4月に入ってから雪が舞ったり霜が降りたりと冬に逆戻りしたような日が続きましたが、朝の冷え込みは厳しいながらやっと春らしい季節になってきました。少し古い話ですが、4月第2週は警察週間(Polis Week)ということで期間中各種イベントが催され、我々夫婦も知人のクルシェヒル県警Erdal局長から、今年のイベントの一つとして48()にクルシェヒル市内近郊の丘陵地で大学生や市民を交えたトレッキングを計画しており是非参加してくれとの依頼がありました(半ば強制的に)。但し、条件が一つ、それは日本の国旗を持参すること(日本代表?)。日土友好に微力ながら貢献できるのであればと快諾し、国旗もなんとか入手して、当日早朝集合場所に馳せ参じました。参加者は、警官20数名、救急隊員5名、アゼルバイジャンからの留学生10名ほどを含む大学生10数名、一般市民のトレッキング愛好家男性5名に我々夫婦の総勢40数名で。カミさんが紅一点で参加していることもあり、好奇の目と質問が集まります

折角の山登りですが、かなりの寒さと今にも崩れてきそうな空一面の陰鬱な雲。予定を大きく遅れて警察の中型バス2台に分乗、救急車の先導でいよいよ出発です。車に揺れる事30分、目的地DEMİRLI村に到着。アナトリア地方の典型的な鄙びた山裾の村です。周囲の山々にはまだあちこちに大きな雪渓が残っています。スタート地点でチーズと靑ピーマンのバゲッド、ジュース、小ぶりのリンゴに水1本を貰い、ぬかるむ山道を登り始めました。救急隊員や警官はユニホーム姿(仕事着)もままで、なんとマシンガンを持った警官2名も一緒に登っていきます。救急隊員や機関銃に守られての山登りなどめったに経験出来る事ではありません。道は結構急勾配で暫くすると道も無くなり、最年長の我々を気遣って先導の局長から「ヤバシ・ヤバシ(ゆっくり、ゆっくり)」と隊列に指示が出ます。そのうちにチラホラ雪も舞い始め、途中で休憩に入ると一挙に寒さが身に沁みます。2時間程ハァ、ハァ頑張って目指す標高1800mの山頂に到着です。早速バゲットを頬張り、ジュースを飲んで一息ついてから国旗のお披露目となりました。実は主催者側が撮ったトルコ、日本、大学、市の旗を持った全員の写真があるのですが、掲載できず残念です。しかし、風も冷たく寒いこと寒い事。ホッカイロが全く効きません。 

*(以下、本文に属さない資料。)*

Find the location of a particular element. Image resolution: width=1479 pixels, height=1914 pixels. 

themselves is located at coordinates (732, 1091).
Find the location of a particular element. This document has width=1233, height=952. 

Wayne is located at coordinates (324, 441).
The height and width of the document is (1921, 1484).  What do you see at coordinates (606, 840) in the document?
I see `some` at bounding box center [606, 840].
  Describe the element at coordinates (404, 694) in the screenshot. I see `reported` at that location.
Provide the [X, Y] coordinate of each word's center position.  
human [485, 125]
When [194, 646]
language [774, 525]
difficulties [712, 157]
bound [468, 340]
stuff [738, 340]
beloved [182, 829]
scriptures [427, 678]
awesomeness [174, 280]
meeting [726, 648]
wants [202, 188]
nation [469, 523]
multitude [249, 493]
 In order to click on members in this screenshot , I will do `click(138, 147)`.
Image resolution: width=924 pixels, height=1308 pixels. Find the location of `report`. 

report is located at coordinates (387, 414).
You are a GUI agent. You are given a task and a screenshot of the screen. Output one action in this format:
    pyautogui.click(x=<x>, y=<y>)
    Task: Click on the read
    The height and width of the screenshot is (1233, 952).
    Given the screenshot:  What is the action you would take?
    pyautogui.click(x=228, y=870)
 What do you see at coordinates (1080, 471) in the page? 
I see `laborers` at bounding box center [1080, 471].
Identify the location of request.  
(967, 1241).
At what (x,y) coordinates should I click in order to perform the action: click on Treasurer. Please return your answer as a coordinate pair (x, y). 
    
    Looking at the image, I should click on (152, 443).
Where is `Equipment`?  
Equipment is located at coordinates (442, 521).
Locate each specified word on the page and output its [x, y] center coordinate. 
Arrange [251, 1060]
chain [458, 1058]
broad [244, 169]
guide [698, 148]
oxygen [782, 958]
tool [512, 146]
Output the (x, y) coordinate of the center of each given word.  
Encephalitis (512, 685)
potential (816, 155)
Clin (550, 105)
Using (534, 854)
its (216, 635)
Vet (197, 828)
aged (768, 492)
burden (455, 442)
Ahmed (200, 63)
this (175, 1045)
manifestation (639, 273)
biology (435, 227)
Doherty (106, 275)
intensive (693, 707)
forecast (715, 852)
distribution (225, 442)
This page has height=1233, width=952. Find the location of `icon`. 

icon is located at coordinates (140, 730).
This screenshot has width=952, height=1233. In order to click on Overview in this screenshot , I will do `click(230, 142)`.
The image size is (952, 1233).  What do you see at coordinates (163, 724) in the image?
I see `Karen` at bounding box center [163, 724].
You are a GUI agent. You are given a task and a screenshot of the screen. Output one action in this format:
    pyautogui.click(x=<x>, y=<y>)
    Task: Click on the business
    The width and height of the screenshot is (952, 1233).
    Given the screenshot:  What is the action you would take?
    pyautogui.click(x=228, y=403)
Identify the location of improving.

下りは上ってきたのと違う方向の全く道の無い斜面を滑って転げ落ちないように気を付けながらゆっくり降りていき、1時間ほどでスタート地点に戻り着きました。と、そこにはジャンダルマ(軍警察)の車が止まっており、若い隊員4名がマシンガンを担いで我々を出迎えています。また、地元の警官達が焚火に大きな鍋を掛けて何やらグツグツと料理を煮込んでいて、美味しそうな匂いが食欲を刺激します。こちらのポピュラーなチキン料理タブクソテです。傍らには「チャイ」沸かし器も3台湯気を立てています。割ったバゲッドにソテをドバッと入れてもらい、アイランを貰って好きな場所にてんでに座りランチとなりました。山頂で食べた大きなバゲッドが昼食だとばかり思っていたのですが、あれは「オヤツ」でした。こうして、ワイワイガヤガヤとひとしきり食事とチャイを楽しんだ後、Erdal局長の締めの挨拶があり、日本人夫婦の参加を喜んでくれて本日のイベントは終了となりました。都合、6時間半ほどの楽しい経験でした。こんな、地元の人達との楽しい交流が体験できるのもボランティア活動の余禄()ではないでしょうか。

次回の報告は下旬の予定です。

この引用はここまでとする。